*Fragmento proporcionado*:

______________________________

Por Coloso de Rodas
Al concluir su ilustre carrera, Jacques Derrida se apartó de la deconstrucción, adentrándose en una teoría compensatoria del sueño metafísico, donde la esencia de la filosofía se despliega en los textos, superando las imágenes. En una trayectoria paralela, Sigmund Freud, décadas antes, ya había comenzado a explorar los misterios oníricos e inmunológicos que se entrelazan en la trama de la cultura y la civilización.
De acuerdo con Binswanger en su obra Sueño y Existencia, el sueño no solo sirve como un depositario de significados ocultos del ser humano —los fenómenos reprimidos—, sino también como un medio para desvelar la libertad originaria del individuo a través de trágicas y a veces acrobáticas claves. En este sentido, el sueño se convierte en una suerte de autorrealización, permitiendo que la singularidad del ser humano emerja desde lo más profundo de su existencia. Mientras el acto de dormir simula la muerte y la niega, el sueño —en particular el sueño de la muerte— revela una verdad fundamental: la muerte es el significado absoluto del sueño.
En su obra tardía, que rara vez se menciona y que, sin embargo, ofrece una rica reflexión sobre la evolución cultural, Freud aborda dos problemáticas que, a primera vista, parecen separadas, pero que en realidad son antitéticas: el anhelo humano por una evolución cultural y el deseo de evolución individual. En su ensayo de 1930, El malestar en la cultura, Freud nos deja una frase enigmática: «El hombre ha llegado a ser un dios de prótesis».
A partir de ese momento, sin abordarlo de forma explícita, Freud se enfrenta a un fenómeno cultural inesperado: el deseo humano por una «inmunidad cultural» también se manifiesta en los sueños, pero no de manera reprimida. Las categorías del «inconsciente» y la «libido», que fueron pilares en sus primeros trabajos, comienzan a desdibujarse en el contenido psicoanalítico de su etapa tardía.

______________________________

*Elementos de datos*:

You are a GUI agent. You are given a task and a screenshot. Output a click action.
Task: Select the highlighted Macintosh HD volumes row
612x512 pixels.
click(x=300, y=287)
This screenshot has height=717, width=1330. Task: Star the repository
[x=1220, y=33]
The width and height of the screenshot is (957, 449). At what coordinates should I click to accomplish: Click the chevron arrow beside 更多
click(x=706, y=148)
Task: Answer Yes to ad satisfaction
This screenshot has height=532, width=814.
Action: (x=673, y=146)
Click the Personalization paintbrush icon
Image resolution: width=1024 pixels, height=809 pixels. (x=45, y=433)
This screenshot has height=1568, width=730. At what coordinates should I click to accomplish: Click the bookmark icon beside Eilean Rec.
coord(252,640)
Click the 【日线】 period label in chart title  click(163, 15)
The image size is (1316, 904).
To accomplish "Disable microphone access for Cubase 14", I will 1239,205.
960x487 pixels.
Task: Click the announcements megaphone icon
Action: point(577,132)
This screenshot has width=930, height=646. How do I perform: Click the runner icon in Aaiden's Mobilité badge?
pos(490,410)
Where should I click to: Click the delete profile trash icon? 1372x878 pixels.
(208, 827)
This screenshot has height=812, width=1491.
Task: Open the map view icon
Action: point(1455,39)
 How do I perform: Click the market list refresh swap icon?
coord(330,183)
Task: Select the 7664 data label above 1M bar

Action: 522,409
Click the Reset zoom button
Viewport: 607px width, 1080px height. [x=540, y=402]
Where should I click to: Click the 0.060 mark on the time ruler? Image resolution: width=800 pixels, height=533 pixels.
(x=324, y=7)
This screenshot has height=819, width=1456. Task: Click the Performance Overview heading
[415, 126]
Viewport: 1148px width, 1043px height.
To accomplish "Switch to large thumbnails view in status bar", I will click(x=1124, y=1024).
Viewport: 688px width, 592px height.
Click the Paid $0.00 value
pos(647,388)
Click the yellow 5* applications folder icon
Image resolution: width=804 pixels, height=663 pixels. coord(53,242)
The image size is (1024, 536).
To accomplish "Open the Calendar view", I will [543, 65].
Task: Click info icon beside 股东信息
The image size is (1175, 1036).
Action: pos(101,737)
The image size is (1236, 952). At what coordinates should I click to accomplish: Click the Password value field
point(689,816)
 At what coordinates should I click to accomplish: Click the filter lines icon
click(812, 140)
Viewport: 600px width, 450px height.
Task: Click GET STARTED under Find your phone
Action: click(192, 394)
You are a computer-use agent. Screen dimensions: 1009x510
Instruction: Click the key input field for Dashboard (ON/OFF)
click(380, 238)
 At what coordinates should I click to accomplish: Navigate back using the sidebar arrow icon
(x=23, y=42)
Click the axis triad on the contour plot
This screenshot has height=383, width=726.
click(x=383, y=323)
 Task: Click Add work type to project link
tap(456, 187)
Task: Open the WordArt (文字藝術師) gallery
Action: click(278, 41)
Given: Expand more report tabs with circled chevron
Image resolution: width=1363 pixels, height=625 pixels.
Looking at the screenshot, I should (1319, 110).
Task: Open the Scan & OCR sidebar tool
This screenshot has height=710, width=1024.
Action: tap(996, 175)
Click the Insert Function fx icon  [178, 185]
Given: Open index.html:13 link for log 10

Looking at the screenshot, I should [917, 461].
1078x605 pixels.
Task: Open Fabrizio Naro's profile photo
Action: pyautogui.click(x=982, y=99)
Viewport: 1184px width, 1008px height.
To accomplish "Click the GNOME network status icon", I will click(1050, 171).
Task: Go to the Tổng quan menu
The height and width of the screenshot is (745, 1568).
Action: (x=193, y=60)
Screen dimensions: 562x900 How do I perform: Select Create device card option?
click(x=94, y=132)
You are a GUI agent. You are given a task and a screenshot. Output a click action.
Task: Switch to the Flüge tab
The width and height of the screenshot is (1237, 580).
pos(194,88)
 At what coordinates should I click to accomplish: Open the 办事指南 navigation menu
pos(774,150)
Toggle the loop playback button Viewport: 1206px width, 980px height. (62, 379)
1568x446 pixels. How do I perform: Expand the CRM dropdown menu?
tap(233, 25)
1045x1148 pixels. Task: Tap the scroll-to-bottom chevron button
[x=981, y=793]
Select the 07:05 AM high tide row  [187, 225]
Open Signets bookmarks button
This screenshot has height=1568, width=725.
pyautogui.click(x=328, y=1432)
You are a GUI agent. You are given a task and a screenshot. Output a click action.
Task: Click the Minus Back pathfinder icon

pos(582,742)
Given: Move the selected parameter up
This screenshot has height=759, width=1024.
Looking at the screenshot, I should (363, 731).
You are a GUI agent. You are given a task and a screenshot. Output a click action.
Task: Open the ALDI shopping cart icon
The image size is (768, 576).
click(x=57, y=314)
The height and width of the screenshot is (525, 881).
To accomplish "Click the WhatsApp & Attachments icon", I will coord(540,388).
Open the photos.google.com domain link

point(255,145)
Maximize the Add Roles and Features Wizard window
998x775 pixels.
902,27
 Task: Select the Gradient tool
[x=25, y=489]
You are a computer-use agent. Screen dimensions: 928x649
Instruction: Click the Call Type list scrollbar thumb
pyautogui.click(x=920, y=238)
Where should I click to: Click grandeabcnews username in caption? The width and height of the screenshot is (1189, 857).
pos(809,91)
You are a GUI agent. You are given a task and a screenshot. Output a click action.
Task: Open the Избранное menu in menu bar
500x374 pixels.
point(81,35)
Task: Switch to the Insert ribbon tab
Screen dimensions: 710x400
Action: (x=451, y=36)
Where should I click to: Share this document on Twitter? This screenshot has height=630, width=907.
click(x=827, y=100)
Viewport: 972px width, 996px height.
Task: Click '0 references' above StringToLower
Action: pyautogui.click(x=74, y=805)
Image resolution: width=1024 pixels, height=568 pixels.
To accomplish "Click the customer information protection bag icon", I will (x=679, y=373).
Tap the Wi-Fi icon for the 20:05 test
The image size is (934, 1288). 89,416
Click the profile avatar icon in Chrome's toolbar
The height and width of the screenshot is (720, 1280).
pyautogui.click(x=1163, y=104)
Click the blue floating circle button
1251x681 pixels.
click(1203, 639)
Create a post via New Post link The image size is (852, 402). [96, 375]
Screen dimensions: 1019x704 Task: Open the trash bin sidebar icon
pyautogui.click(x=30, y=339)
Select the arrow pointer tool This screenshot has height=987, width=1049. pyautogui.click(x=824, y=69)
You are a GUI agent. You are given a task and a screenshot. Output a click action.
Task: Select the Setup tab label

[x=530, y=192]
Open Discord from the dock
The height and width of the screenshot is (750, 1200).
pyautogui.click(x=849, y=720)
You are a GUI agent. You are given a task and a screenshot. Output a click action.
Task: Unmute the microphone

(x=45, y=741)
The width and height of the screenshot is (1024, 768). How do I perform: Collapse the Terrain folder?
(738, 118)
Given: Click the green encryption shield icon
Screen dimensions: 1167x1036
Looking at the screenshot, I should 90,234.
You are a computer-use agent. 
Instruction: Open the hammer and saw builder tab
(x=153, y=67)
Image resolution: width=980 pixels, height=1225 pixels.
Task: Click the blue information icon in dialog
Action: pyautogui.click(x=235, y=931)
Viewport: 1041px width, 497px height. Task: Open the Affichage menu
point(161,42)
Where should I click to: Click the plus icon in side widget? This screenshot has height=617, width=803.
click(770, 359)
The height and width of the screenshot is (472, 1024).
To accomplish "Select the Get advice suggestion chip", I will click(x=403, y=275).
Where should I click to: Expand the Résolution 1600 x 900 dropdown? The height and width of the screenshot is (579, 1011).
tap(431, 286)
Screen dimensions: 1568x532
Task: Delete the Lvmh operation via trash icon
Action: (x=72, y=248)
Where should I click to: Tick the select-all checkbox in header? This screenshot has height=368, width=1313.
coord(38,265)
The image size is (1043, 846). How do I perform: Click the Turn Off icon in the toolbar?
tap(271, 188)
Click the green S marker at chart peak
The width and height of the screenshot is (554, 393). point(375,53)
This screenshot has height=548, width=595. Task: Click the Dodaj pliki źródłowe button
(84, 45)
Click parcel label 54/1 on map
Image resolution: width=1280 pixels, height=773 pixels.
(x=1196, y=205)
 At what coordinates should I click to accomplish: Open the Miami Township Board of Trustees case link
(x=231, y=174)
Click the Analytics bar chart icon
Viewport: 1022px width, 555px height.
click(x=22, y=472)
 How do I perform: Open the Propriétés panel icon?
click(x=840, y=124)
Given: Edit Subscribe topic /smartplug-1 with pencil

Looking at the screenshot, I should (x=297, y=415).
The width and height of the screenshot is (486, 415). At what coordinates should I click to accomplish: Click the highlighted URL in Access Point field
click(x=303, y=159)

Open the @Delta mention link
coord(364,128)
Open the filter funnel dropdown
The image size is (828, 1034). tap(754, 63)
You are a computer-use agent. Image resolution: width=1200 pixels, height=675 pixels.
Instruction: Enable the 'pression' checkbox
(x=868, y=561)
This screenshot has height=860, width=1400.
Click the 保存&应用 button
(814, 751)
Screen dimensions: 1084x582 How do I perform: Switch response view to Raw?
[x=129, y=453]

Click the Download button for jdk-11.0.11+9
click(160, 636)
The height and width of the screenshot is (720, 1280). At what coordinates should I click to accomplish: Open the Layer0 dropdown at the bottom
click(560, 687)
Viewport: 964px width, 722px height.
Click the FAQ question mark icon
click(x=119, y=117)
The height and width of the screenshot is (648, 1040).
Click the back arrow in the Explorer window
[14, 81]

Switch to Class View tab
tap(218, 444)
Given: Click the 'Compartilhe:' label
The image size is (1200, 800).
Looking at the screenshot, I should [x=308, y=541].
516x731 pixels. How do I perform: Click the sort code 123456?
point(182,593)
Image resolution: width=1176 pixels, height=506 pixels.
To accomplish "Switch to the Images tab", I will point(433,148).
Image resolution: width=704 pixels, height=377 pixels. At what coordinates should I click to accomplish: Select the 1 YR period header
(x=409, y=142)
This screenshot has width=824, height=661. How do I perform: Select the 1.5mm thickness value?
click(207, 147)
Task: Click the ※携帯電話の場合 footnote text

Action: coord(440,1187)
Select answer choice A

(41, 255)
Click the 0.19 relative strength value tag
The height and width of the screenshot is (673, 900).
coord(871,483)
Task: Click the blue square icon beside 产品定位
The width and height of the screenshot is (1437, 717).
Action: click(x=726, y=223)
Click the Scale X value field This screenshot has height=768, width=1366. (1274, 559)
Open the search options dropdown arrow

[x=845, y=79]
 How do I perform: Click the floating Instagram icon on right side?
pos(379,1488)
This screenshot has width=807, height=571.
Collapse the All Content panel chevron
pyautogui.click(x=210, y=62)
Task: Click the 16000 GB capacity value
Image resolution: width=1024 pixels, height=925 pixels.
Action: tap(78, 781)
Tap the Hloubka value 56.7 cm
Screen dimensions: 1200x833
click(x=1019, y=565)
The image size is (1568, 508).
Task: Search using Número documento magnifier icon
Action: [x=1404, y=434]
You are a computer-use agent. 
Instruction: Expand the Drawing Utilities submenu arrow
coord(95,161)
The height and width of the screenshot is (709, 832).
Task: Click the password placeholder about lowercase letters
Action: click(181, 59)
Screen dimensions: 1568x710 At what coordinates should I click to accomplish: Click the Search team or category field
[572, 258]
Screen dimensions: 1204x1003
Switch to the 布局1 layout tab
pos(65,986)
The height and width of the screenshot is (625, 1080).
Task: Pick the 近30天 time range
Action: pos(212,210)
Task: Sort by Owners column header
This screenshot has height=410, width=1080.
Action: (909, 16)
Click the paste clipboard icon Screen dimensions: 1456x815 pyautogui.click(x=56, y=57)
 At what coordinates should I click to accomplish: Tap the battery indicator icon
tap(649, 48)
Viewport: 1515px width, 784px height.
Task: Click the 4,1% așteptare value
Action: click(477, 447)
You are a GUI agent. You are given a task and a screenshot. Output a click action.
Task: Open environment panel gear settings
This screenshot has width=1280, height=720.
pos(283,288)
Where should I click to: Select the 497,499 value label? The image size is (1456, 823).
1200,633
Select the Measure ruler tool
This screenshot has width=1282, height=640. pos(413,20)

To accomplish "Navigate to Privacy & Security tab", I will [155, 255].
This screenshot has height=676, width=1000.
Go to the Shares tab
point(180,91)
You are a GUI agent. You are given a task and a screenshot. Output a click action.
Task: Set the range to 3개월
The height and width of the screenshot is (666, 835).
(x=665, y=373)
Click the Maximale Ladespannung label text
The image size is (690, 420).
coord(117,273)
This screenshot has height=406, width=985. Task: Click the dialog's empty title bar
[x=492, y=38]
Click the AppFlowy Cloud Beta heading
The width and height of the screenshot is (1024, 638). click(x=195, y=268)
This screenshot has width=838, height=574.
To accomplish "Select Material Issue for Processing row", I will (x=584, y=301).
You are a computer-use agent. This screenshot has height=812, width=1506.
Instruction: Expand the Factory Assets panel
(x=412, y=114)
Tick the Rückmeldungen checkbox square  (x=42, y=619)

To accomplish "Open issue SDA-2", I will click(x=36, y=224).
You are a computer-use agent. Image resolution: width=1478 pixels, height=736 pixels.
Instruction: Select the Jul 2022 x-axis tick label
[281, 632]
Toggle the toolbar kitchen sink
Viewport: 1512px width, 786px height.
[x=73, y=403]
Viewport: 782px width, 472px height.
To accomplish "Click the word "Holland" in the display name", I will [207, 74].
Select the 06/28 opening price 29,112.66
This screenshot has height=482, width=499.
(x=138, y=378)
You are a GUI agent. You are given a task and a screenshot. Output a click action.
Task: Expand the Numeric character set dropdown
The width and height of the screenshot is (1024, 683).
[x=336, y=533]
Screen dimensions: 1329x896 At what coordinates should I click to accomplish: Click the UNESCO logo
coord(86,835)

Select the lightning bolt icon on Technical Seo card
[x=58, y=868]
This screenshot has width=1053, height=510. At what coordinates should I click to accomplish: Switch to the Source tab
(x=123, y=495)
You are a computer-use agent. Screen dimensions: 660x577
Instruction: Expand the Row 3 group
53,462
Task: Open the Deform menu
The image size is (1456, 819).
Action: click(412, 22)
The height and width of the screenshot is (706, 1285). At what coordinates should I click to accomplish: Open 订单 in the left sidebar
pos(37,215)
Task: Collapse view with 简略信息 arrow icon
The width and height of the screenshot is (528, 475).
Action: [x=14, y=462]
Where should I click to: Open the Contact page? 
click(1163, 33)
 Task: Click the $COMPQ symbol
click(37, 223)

______________________________

*Preguntas de estudio*:
1. Indica si cada afirmación coincide con el fragmento sobre el sueño y la cultura, respondiendo sí o no y citando las palabras del fragmento que lo deciden: (a) Binswanger es autor de la obra Sueño y Existencia; (b) El malestar en la cultura es un ensayo de 1930; (c) Freud trató de forma explícita el deseo humano de una «inmunidad cultural».
2. Según el fragmento sobre el sueño y la cultura, escribe la frase enigmática que Freud deja en El malestar en la cultura.
3. Prolonga el fragmento sobre el sueño y la cultura a partir de su última oración.

*Clave de respuestas*:
1.
(a) Sí: «De acuerdo con Binswanger en su obra Sueño y Existencia».
(b) Sí: «En su ensayo de 1930, El malestar en la cultura».
(c) No: «sin abordarlo de forma explícita, Freud se enfrenta a un fenómeno cultural inesperado».

2. «El hombre ha llegado a ser un dios de prótesis».

3.
El psicoanálisis, de manera trágica, se ve superado por una perspectiva inmunológica de la cultura. En uno de sus últimos ensayos, El porvenir de una ilusión (1927), Freud sostiene: «La libertad individual no es un bien de la cultura».
Este planteamiento, solo comprensible en el marco de una visión inmunológica de la cultura, revela un giro casi radical en su pensamiento. A diferencia de sus seguidores, Freud se aleja del enfoque psicoanalítico tradicional, reemplazando las muletas del inconsciente con el arte dramático de un funámbulo. Aquí se libera un Freud que parece adoptar un estilo nietzscheano, donde la espiritualidad, la ilusión y el sueño relacionado con la religión emergen como temas centrales. Con claridad y precisión, escribe:
«No creemos poder caracterizar la cultura mejor que al considerar su valoración y culto a las actividades psíquicas superiores, las producciones intelectuales, científicas y artísticas, y la función directriz que otorgan a las ideas en la vida humana. Entre estas actividades, los sistemas religiosos ocupan un lugar preeminente, cuya compleja estructura intenté esclarecer en otro momento.»
Freud se encuentra en un combate interno, luchando contra las corrientes individualistas predominantes, tratando de equilibrar el «egoísmo de la felicidad individual» con los «intereses inmunes culturales» de la comunidad. Estas reflexiones, si bien podrían considerarse superfluas, adquieren relevancia ante el riesgo de que el texto freudiano haya sido manipulado y malinterpretado por las corrientes del psicoanálisis clásico.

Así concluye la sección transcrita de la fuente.